── EXTRACT
On Nov 19, 2013, at 5:57 PM, Richard Smith <[email protected]> wrote:
> There are a few things in the current ABI which are known to be suboptimal, 
> but we cannot change because doing so would introduce an ABI break. However, 
> vendors sometimes get an opportunity to break their ABI (or are defining a 
> new ABI), and for some vendors, this is a very common occurrence. To this 
> end, I think it would be valuable for the ABI document to describe what we 
> might want to put in a 'Version 2' of the ABI; that is, a set of changes that 
> we recommend be made whenever a vendor has a chance to introduce an ABI break.
> 
> (Or perhaps this should be viewed from the opposite perspective: we could 
> make improvements to the ABI, with an annex listing changes that old 
> platforms must make for compatibility.)
> 
> Would there be support for this idea?

Personally, I’m in favor of us generally documenting any vendor-specific 
deviations, as long as the vendor’s okay with it.  In principle, that list of 
deviations could get unmanageably long, but I doubt it’d be a real issue.

> In off-line discussion with John McCall, we came up with the following list 
> of potential changes that might be made (sorry if I forgot any):
> 
>  * Simplify case 2b in non-POD class layout.

>  * Make constructors and destructors return 'this' instead of returning 
> 'void', in order to allow callers to avoid a reload in common cases and to 
> allow more tail calls.
>  * Make virtual functions that are defined as 'inline' not be key functions

Credit the good folks at ARM for these two ideas.

>  * Fix the bug that -1 is both the null pointer-to-data-member value and also 
> a valid value of a pointer-to-data-member (could use SIZE_MIN instead)
>  * Relax the definition of POD used in the ABI, in order to allow more class 
> types to be passed in registers

POD-ness doesn't affect what can be passed in registers; that’s just about the 
copy constructor(s) and destructor.

Making a type POD in the ABI means that we can’t allocate subobjects of 
subclasses into its tail-padding.  This is, at least, in theory, a tradeoff:
  - The downside is that derived classes might get larger.
────
── SUPPLIED DATA
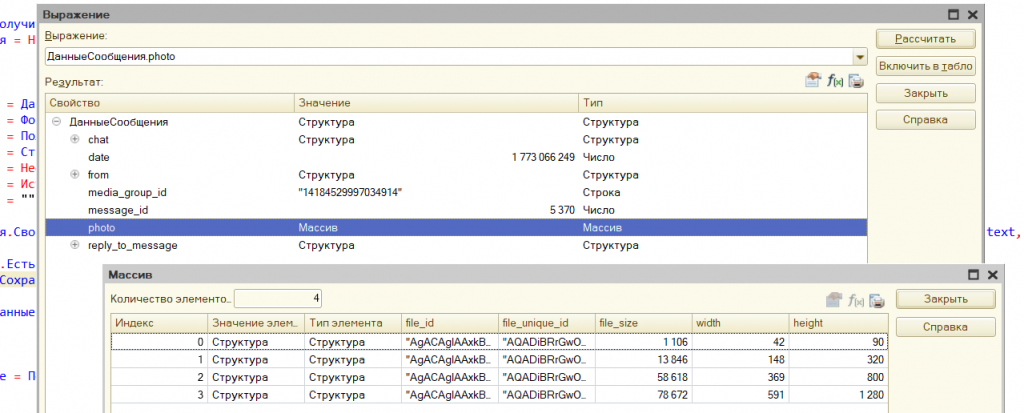Maximize the Выражение window
The height and width of the screenshot is (413, 1024).
coord(954,15)
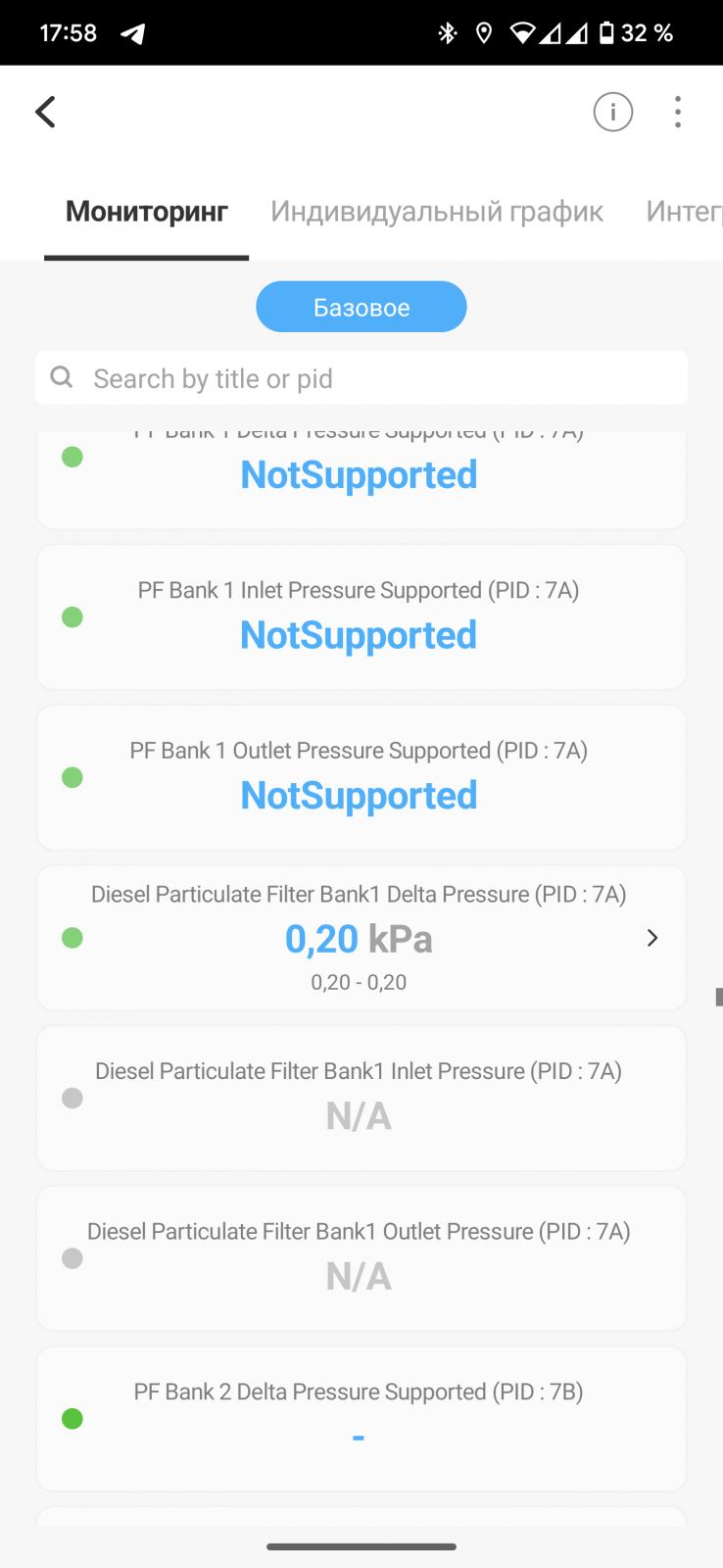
────
> _PROMPT 1_: In the ABI email, who gets credit for the ideas about constructors returning 'this' and inline virtual functions not being key functions?
> _PROMPT 2_: According to the ABI email, why would constructors and destructors return 'this' instead of 'void'?
> _PROMPT 3_: Continue the ABI email from its last line.
The data is separate material with no connection to the ABI email.

> _WRITTEN REPLY 1_: The folks at ARM.

> _WRITTEN REPLY 2_: Returning 'this' would let callers avoid a reload in common cases. It would also allow more tail calls.

> _WRITTEN REPLY 3_:
  - The upside is that assignments into an opaque T& can copy sizeof(T) bytes 
instead of dsize(T).  When those quantities differ, copying sizeof(T) is 
generally faster because a round number of words can be copied in fewer 
instructions; e.g. 24 bytes (8-byte aligned) can be done in three 64-bit 
stores, whereas 22 bytes (but still 8-byte aligned) requires two 64-bit stores, 
a 32-bit store, and a 16-bit store.

I would argue that it’s abstractly more likely that trivially-copyable type 
will be assigned at some point than that it will be used as a base class, but I 
don’t have empirical evidence for that.

> Are there any other things that it would make sense to change in a version 2 
> of the ABI?

We could consider giving standard substitutions to some of the newer library 
features, like std::shared_ptr and std::unique_ptr.  I don’t know if standard 
substitutions still matter to other people; Apple’s committed to libc++, which 
intentionally subverts them with inline namespaces.

> Also, would there be any support for documenting common deviations from the 
> ABI that platform vendors might want to consider when specifying their own 
> ABIs? In addition to some of the above, this would also include:
> 
>  * Representation of pointers-to-member-functions (in particular, the current 
> representation assumes that the lowest bit of a function pointer is unused, 
> which isn't true in general)

>  * Representation of guard variables (some platforms use the native word size 
> rather than forcing this to be 64 bits wide)

I would actually call this one a recommended change.  As far as I know, making 
them 64 bits on all platforms was just an Itanium assumption sneaking in.  I 
don’t know of any clever locking strategies that vitally require two pointers 
of data.

John.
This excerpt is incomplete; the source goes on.